### APPLY WHAT YOU READ
A – Can you write out the RAID1 passage again, everything from "Such RAID controllers" down to "with software RAID.", substituting "Areca" for "Adaptec"?
B – How would you sum up the RAID1 passage in two sentences?
C – Answer these questions on the RAID1 passage:
(i) How many hard drives does a RAID1 configuration use?
(ii) Which RAID controller manufacturers are named?
(iii) Which Dell PowerEdge models are said to have the MegaRAID?

### EXERCISE PASSAGE
BEGIN

Thứ Năm, 1 tháng 10, 2009

Configuring Software RAID1 on Fedora Core using Disk Druid during system install

RAID1 or mirroring configuration uses two hard drives to duplicates exactly one drive to the other. This provides hardware redundancy - if one drive fails the other can continue to operate independently. Hardware RAID is provided by the controller, which present to the operating system one logical drive and the RAID management is transparent.

Such RAID controllers manufacturers are Adaptec, LSI MegaRAID and 3ware. The last provides drivers for all operating system). Be aware of performance issues involved with software RAID.

Note: most of the onboard SATA RAID controllers are not a real hardware RAID, but just provide an extension for the operating system. A driver must be installed for proper use of such controllers. Also, Dell's PowerEdge 1850 and 1950 have the MegaRAID which require a driver to work properly under Linux.

END

### PROVIDED INFORMATION

BEGIN

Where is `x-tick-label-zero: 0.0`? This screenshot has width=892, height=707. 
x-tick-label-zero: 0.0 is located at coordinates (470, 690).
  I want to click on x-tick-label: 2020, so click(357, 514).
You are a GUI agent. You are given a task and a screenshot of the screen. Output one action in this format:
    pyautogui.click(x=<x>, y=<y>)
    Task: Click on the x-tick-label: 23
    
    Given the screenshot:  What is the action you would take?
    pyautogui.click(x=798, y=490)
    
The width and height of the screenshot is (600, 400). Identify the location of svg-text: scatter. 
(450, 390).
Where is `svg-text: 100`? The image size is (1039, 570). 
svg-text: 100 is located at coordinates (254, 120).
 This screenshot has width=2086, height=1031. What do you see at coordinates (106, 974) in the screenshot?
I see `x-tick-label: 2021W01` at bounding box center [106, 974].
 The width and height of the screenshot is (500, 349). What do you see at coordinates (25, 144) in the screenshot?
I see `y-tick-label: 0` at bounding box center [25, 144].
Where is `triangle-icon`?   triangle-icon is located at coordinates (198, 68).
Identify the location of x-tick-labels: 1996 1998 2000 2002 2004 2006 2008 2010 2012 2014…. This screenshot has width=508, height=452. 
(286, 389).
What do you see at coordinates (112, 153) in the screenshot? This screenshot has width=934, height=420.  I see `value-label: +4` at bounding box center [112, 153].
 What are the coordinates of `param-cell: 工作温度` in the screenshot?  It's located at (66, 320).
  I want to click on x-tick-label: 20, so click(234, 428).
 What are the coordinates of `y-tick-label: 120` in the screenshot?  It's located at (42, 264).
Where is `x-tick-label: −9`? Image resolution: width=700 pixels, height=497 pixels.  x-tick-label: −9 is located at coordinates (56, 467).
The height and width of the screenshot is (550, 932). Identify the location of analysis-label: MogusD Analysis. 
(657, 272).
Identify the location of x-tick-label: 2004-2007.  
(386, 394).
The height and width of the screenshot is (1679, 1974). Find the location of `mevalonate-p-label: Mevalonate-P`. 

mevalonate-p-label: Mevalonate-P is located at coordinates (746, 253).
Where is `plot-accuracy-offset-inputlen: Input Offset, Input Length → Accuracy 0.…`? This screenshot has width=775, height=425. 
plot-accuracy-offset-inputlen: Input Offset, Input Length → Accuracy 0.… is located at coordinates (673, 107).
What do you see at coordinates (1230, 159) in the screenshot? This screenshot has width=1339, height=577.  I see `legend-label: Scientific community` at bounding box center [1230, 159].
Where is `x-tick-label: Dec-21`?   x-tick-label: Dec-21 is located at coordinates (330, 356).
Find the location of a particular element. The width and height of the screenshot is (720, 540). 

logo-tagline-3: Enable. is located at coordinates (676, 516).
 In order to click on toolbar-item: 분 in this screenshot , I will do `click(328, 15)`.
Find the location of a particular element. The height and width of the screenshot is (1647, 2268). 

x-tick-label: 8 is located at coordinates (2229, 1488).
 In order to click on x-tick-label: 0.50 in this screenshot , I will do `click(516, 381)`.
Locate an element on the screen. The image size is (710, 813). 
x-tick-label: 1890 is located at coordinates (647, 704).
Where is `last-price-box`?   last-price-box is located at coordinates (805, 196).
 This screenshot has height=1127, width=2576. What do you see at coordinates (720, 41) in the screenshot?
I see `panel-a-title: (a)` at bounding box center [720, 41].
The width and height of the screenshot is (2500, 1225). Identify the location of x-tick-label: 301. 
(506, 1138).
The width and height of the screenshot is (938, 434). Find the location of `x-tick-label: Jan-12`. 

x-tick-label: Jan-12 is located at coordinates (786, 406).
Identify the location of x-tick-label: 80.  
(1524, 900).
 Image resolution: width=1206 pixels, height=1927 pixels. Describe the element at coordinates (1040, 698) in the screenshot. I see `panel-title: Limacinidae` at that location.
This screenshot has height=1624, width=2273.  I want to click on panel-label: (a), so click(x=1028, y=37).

END

### ANSWERS TO THE TASKS
A –
Such RAID controllers manufacturers are Areca, LSI MegaRAID and 3ware. The last provides drivers for all operating system). Be aware of performance issues involved with software RAID.

B – RAID1, or mirroring, uses two hard drives so that one drive is duplicated to the other, which provides redundancy because if one drive fails the other can keep operating. Hardware RAID is provided by the controller, but most onboard SATA RAID controllers are not real hardware RAID and need a driver, as does the MegaRAID in Dell's PowerEdge 1850 and 1950 under Linux.

C –
(i) Two.
(ii) Adaptec, LSI MegaRAID and 3ware.
(iii) The PowerEdge 1850 and 1950.